In this design, FPGA + SRAM is used to realize video accumulation through FPGA software programming. The delay of the small sliding window detector is mainly accomplished by quantizing the signal and storing it in a high-speed SRAM. The schematic diagram of FPGA software programming to realize video accumulation is shown in Figure 3.

Clk in Figure 3 is the system main clock; count_dist is the distance counter; acc_en is the enable signal for video accumulation, and acc_en is valid when it is high; count_dist, clk and acc_en are the main system variables that control the timing relationship; acc_data is after the modulo The input non-coherent signal, the system video signal is continuously input into FPGA in real time.

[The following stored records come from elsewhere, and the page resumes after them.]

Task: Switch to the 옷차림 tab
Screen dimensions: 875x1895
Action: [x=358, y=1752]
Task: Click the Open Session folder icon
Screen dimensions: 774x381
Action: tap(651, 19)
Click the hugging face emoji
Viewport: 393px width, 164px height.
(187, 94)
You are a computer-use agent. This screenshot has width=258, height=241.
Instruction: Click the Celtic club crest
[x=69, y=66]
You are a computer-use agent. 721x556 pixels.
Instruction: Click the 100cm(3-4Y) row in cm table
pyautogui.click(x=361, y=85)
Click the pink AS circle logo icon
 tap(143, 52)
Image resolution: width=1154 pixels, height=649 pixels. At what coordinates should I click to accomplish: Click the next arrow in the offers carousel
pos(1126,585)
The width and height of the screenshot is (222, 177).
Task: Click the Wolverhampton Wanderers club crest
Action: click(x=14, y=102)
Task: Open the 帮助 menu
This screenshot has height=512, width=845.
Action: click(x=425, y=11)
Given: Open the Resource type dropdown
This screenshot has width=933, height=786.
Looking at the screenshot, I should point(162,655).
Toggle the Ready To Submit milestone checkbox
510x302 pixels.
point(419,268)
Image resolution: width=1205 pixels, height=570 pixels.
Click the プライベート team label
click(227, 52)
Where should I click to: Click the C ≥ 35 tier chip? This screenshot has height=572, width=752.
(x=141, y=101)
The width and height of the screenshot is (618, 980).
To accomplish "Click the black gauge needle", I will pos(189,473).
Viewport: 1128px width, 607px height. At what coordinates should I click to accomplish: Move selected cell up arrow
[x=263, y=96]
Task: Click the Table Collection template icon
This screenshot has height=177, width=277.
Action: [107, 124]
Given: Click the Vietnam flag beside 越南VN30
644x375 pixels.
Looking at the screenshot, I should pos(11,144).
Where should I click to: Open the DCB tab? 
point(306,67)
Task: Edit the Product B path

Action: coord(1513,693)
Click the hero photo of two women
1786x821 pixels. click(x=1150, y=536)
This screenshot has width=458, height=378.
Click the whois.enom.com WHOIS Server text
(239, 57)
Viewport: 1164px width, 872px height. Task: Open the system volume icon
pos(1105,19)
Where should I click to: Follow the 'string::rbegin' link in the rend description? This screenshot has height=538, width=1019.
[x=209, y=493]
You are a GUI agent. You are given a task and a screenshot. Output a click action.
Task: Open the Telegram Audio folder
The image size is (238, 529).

The FPGA quantizes the acc_data signal into RAM_data signal through timing control; when the read signal RAM_we of RAM is high, RAM_data is written into the SRAM address, and the previous L-1 cycle quantization signal is stored in the high-speed SRAM through timing control, After the signal is full in SRAM, RAM_rd is high; when RAM_we is low, the first L-1 signals stored on the same distance unit in SRAM are read out through timing control and input with the current The signal is accumulated in the FPGA to complete the detection of a small sliding window with a window length of L, thereby achieving video accumulation of non-coherent video signals.

4 Simulation verification

In order to verify the principle of this article and the realization effect of this system, first simulate to generate the coherent video signal after modulo in radar signal processing, the signal only contains amplitude information and clutter (according to the parameter setting, it is generated directly in the FPGA chip by software programming ), Video accumulation of the analog signal is sent to the oscilloscope for display after D / A conversion. Download the compiled and integrated BIT file to the FPGA chip for system joint debugging, and finally view the simulation results on the oscilloscope. Figure 4 is a screenshot of the radar coherent video signal after modulo on the oscilloscope. The clutter of the signal is approximately uniformly distributed with an average value of 0; Figure 5 is a screenshot of the oscilloscope after video accumulation of the analog signal .

It can be seen from the results of the simulation that using this system to perform video accumulation on the signal after the modulo has achieved an ideal effect.

5 Conclusion

This article focuses on the principle and process of video accumulation using FPGA chips. Using FPGA to accumulate radar video can make the system more flexible, reduce the size of the system, improve the reliability of the system, and greatly shorten the cycle of system development. With the update and rapid development of FPGA chips and design update software, FPGA chips will have the ability to repeat complex calculations at a higher speed, and at the same time have the flexibility of software, and can reuse hardware to reduce costs, blurring the hardware and software The boundary between them makes the hardware system more flexible and versatile.

In the end, this paper uses FPGA software programming to simulate a radar coherent video signal after modulo simulation, and uses this system to accumulate video for this signal, and achieved good results.